All sources of drinking water are subject to potential contamination by substances that are either naturally occurring or man-made. These substances can be microbes, inorganic or organic chemicals, or radioactive substances. All drinking water, including bottled water, may reasonably be expected to contain at least small amounts of some contaminates. The presence of contaminants does not necessarily indicate that the water poses a health risk. More information about contaminants and potential health effects can be obtained by calling the Environmental Protection Agency’s Safe Drinking Water Hotline (1-800-426-4791).
MCL’s are set at very stringent levels. To understand the possible health effects described for many regulated constituents, a person would have to drink two liters of water every day at the MCL level for a lifetime to have a one-in-a-million chance of having the described health effects.
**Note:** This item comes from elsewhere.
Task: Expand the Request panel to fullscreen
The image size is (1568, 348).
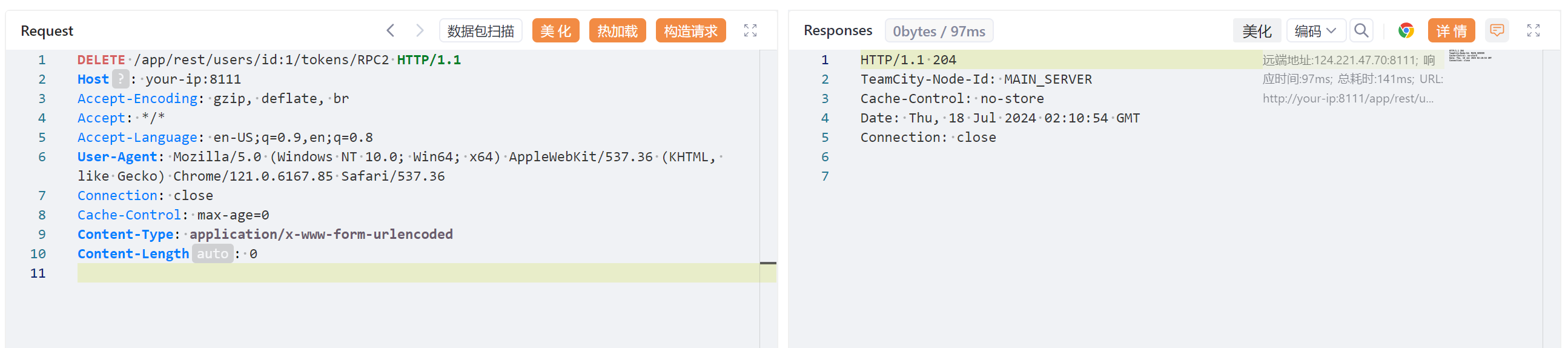Action: 750,30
Some people may be more vulnerable to contaminants in drinking water than the general population. Immuno-compromised persons such as persons with cancer undergoing chemotherapy, persons who have undergone organ transplants, people with HIV/AIDS or other immune system disorders, some elderly, and infants can be particularly at risk from infections. These people should seek advice about drinking water from their health care providers. EPA/CDC guidelines on appropriate means to lessen the risk of infection from cryptosporidium and other microbiological contaminants are available from the Safe Drinking Water Hotline (1-800-426-4791).
The Fishhawk Lake Recreation Club works hard to provide top quality water to every tap. The club asks that all customers help us protect our water sources, which are the heart of our community.